As a reminder, here’s a quick list of benefits to the document scanning process:
- Reduce filing/storage costs
- Reduce distribution costs
- Protect/control information
- Improve access to information
- Comply with regulatory requirements
- Improve customer service
So what are the steps in capture?
Document Capture and Data Capture – Two Aspects
Capture consists of document capture and data capture, and these are two different technology processes. Document capture is, historically, the conversion of paper document into an electronic representation of that document (PDF, JPEG, or TIFF formats most often). I say, historically because most capture software can import and convert electronic files (Word, spreadsheets). Data capture extracts data from a business form. One of the easiest examples for data capture is a credit card application (which we all seem to receive weekly, at least!). Should you apply for a new card, your name, address, etc. is received and captured – only the data is captured, not an electronic image of the entire form. An invoice is another good example. Given that invoices are all similar, data capture software can be “trained” to look to certain areas of a form – the upper right for a customer reference number for example – and match invoice data to that customer, which will start a workflow for payment.
Before scanning paper documents, you need to prep them. Remove staples, paper clips, sticky notes (or tape them down so they can be scanned too); repair torn pages; and sort into batches (not always necessary depending on amount of scanning to do. While tedious, a paper clip or staple could stop your copier from working and really slow you down.
Conversion – Capture
You can place a paper document, singly or in batches, on a scanning device. Or an electronic (born digital) document can be ingested. Either way, the document will be imaged or, if it’s a form, relevant data can be extracted from it (forms are also imaged too, depending on the business need).
Documents can be captured via:
- Fax – Image quality is usually lower here, which could lower recognition accuracy.
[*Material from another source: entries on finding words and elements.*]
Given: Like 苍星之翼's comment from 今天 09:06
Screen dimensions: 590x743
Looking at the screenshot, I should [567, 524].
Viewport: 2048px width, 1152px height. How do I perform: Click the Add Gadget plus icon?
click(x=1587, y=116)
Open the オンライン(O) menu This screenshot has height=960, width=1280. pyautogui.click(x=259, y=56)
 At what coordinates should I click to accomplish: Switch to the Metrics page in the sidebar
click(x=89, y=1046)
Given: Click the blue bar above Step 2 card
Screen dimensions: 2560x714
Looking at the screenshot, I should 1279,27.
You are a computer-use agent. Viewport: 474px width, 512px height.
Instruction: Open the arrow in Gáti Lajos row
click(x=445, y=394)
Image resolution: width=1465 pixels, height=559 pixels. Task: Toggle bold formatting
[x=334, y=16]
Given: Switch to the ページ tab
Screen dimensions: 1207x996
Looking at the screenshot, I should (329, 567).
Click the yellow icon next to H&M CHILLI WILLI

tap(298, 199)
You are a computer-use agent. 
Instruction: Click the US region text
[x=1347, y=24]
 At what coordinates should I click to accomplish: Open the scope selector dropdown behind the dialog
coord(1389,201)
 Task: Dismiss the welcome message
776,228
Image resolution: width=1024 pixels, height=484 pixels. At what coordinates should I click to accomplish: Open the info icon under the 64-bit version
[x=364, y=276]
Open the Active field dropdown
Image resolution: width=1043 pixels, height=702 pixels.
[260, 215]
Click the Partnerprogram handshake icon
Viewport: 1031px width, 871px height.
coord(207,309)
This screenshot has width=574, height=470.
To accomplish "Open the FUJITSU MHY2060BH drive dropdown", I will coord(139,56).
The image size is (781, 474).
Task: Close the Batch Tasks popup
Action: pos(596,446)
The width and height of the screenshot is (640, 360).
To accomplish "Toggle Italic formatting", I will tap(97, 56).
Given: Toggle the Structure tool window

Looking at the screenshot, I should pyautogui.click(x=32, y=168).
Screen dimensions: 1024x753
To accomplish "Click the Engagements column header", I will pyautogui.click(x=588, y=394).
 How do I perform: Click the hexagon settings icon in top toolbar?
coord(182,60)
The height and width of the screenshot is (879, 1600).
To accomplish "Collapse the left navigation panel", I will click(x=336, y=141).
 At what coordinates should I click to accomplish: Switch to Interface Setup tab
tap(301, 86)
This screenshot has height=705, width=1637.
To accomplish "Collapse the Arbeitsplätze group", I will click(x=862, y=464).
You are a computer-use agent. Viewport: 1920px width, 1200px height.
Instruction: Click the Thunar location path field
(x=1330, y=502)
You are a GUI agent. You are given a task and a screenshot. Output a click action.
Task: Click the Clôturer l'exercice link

- Camera phone – You have a scanner in your pocket with your phone camera and easily downloadable software.
- Copier/Multifunction Printer – From desktop to large-volume, nearly all have scanning functionality now.
- Scanner – Various speeds and models available depending on daily scanning volume and business need. From desktop speeds of 10 pages per minute to 120 pages per minute and higher.
- Checks and microfilm – There are specialized scanners for both types of documents.
Once captured, the documents will go through some or all of the following steps: document imaging, forms processing, image cleanup, quality control, and recognition.
The images will be saved as one of a number of formats: TIFF (Tagged Image File Format), JPEG, PDF, or GIF (Graphics Interchange Format).
For forms, the data and/or the entire form can be captured, depending on the needs of your business. Data captured from a form can be seamlessly entered into the correct database.
Image enhancement features of many software products (some features are even embedded in the hardware on devices today) increase the quality of the scanned documents. Common features include deskew, despeckle, crop, rotate, blank and double-page detection.
Double-check images for accuracy. In key-from-image, data can be validated by a second operator or via automated processes like database lookups. Bad images are flagged and rescanned.
Recognition is an important step for indexing each image.
- OCR (optical character recognition) – Recognizes machine-printed characters.
- Zonal – Used where only specific fields on a form are required.
- Full-text – Free form document conversion allowing search on all words in the document.
- ICR (intelligent character recognition) – For hand-printed characters.
- OMR (optical mark recognition) – Recognizes check boxes, filled-in bubbles, etc.
- Barcodes – Read and extract information from a pre-printed barcode.
If you ever want to find your documents again, indexing is not optional! The index can be full text or key fields; though a combination of both is best. There are a number of ways to index.
- Key from index fields (document type, date, customer name, etc.) – A data entry person manually indexes documents.
- Auto-indexing with barcodes – By storing form information on a barcode before scanning a batch of documents, certain index values can be automatically populated.
- Zone OCR – Also automatic
- Ingest from other applications – Email, word processing, etc.; metadata from the document (subject line, sender, etc.) become the index fields.
Once captured, your business documents are now quickly available to anyone in your organization, at any time (based on appropriate permissions, of course).